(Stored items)
· · · ·
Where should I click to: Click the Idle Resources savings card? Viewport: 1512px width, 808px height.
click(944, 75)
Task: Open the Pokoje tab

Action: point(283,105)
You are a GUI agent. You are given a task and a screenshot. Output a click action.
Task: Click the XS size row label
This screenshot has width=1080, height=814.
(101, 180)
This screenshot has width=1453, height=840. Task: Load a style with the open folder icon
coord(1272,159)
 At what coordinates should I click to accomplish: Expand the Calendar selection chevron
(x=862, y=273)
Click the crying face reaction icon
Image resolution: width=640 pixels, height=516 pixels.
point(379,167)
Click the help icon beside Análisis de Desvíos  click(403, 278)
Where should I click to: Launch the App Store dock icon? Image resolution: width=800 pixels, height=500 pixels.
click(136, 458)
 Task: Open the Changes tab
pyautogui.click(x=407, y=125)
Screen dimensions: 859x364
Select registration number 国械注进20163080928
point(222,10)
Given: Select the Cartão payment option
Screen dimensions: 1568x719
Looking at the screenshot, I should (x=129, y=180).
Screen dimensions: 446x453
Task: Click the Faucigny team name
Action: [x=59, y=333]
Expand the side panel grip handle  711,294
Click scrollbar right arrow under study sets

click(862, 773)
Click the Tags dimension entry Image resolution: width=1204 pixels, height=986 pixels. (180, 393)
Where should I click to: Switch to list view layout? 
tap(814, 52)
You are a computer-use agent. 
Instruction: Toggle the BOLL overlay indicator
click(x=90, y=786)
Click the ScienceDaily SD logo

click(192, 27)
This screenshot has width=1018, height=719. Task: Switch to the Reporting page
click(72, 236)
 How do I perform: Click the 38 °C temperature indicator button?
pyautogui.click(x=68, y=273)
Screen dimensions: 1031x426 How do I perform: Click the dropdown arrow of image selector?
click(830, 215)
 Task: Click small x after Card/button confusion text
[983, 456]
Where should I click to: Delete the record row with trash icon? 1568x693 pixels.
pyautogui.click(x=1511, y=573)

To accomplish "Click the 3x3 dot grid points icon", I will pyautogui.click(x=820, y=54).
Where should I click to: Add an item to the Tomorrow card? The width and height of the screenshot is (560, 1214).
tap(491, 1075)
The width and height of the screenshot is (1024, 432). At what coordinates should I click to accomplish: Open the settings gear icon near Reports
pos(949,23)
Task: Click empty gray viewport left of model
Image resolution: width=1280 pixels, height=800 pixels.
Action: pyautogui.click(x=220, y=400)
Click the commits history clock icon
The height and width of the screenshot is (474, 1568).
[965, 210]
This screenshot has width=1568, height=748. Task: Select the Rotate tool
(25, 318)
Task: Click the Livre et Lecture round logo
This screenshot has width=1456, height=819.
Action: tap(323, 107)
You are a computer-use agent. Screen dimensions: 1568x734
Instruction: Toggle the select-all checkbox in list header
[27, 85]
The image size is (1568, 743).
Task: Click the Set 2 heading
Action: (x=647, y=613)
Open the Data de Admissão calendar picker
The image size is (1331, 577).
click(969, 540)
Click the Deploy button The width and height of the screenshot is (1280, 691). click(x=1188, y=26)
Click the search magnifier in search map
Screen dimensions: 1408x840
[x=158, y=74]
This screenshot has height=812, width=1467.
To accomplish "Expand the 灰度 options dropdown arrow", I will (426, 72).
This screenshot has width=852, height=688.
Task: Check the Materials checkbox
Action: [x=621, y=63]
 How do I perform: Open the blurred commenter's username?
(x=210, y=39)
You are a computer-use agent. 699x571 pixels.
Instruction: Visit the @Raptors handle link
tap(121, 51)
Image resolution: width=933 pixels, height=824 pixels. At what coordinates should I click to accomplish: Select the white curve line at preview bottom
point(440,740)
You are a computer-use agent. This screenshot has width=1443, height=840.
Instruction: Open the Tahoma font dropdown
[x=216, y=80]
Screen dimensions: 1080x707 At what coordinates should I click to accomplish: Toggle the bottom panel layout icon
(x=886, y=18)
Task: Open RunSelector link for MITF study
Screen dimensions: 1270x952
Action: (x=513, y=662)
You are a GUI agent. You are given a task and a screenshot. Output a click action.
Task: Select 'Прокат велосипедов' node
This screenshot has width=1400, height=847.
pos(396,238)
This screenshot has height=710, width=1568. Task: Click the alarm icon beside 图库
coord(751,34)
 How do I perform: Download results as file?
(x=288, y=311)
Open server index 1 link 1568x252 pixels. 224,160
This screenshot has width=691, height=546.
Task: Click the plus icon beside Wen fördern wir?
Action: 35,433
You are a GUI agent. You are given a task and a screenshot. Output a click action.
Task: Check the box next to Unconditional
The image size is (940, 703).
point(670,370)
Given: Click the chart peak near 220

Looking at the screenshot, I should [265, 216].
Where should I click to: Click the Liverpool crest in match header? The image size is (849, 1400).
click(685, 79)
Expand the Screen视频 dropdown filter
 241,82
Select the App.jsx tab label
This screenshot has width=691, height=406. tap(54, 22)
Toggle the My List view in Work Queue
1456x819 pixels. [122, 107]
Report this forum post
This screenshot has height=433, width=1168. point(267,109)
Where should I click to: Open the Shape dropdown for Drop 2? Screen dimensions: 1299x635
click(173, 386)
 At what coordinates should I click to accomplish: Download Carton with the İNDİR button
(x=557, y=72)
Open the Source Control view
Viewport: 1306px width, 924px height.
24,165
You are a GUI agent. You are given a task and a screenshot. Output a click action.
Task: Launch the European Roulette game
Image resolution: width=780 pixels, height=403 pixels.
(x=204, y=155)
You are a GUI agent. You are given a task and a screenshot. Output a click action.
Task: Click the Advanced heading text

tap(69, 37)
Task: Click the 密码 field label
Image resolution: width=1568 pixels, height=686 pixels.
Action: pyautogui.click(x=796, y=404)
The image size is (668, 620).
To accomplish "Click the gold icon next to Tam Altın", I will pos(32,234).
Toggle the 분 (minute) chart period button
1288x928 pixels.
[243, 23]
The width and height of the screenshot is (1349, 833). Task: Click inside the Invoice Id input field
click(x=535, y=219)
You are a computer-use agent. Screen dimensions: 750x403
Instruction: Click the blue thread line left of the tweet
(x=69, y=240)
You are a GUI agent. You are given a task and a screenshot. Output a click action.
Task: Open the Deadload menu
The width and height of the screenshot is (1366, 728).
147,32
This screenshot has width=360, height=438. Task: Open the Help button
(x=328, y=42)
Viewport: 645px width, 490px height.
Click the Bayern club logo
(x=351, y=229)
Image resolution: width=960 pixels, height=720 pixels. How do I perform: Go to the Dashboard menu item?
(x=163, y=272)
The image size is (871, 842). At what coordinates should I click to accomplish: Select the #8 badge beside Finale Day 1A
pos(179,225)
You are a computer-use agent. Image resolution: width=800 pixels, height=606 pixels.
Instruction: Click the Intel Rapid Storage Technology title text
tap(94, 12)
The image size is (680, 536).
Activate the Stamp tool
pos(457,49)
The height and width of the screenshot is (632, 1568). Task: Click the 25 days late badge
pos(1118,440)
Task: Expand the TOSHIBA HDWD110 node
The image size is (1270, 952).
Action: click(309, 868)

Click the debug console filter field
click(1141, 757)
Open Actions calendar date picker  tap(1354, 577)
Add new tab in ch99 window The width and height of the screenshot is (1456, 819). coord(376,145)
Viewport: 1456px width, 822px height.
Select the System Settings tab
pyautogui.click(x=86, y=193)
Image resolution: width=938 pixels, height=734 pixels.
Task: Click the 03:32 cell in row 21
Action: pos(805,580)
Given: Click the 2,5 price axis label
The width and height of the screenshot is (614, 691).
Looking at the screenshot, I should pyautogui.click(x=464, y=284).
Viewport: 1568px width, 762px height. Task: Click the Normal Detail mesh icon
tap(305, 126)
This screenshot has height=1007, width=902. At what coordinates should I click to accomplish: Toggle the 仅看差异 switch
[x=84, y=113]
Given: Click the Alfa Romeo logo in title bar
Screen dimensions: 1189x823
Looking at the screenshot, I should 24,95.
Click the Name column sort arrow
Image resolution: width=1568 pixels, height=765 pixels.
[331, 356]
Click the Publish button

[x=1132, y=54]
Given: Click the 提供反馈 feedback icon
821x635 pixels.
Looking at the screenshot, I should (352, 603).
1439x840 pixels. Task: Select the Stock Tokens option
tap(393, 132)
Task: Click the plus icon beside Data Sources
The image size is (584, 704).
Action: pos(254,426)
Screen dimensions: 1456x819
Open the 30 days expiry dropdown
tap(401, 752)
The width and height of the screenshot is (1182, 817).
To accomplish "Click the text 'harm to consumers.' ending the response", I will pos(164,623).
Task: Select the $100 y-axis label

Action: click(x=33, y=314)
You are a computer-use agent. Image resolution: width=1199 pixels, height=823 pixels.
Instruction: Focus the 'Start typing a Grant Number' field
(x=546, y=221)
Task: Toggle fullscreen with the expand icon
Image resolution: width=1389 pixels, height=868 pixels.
· · · ·
Written problem:
Reproduce the material word for word, from its very first line through the line that contains "click(830, 215)".

Result for this exercise:
Where should I click to: Click the Idle Resources savings card? Viewport: 1512px width, 808px height.
click(944, 75)
Task: Open the Pokoje tab

Action: point(283,105)
You are a GUI agent. You are given a task and a screenshot. Output a click action.
Task: Click the XS size row label
This screenshot has width=1080, height=814.
(101, 180)
This screenshot has width=1453, height=840. Task: Load a style with the open folder icon
coord(1272,159)
 At what coordinates should I click to accomplish: Expand the Calendar selection chevron
(x=862, y=273)
Click the crying face reaction icon
Image resolution: width=640 pixels, height=516 pixels.
point(379,167)
Click the help icon beside Análisis de Desvíos  click(403, 278)
Where should I click to: Launch the App Store dock icon? Image resolution: width=800 pixels, height=500 pixels.
click(136, 458)
 Task: Open the Changes tab
pyautogui.click(x=407, y=125)
Screen dimensions: 859x364
Select registration number 国械注进20163080928
point(222,10)
Given: Select the Cartão payment option
Screen dimensions: 1568x719
Looking at the screenshot, I should (x=129, y=180).
Screen dimensions: 446x453
Task: Click the Faucigny team name
Action: [x=59, y=333]
Expand the side panel grip handle  711,294
Click scrollbar right arrow under study sets

click(862, 773)
Click the Tags dimension entry Image resolution: width=1204 pixels, height=986 pixels. (180, 393)
Where should I click to: Switch to list view layout? 
tap(814, 52)
You are a computer-use agent. 
Instruction: Toggle the BOLL overlay indicator
click(x=90, y=786)
Click the ScienceDaily SD logo

click(192, 27)
This screenshot has width=1018, height=719. Task: Switch to the Reporting page
click(72, 236)
 How do I perform: Click the 38 °C temperature indicator button?
pyautogui.click(x=68, y=273)
Screen dimensions: 1031x426 How do I perform: Click the dropdown arrow of image selector?
click(830, 215)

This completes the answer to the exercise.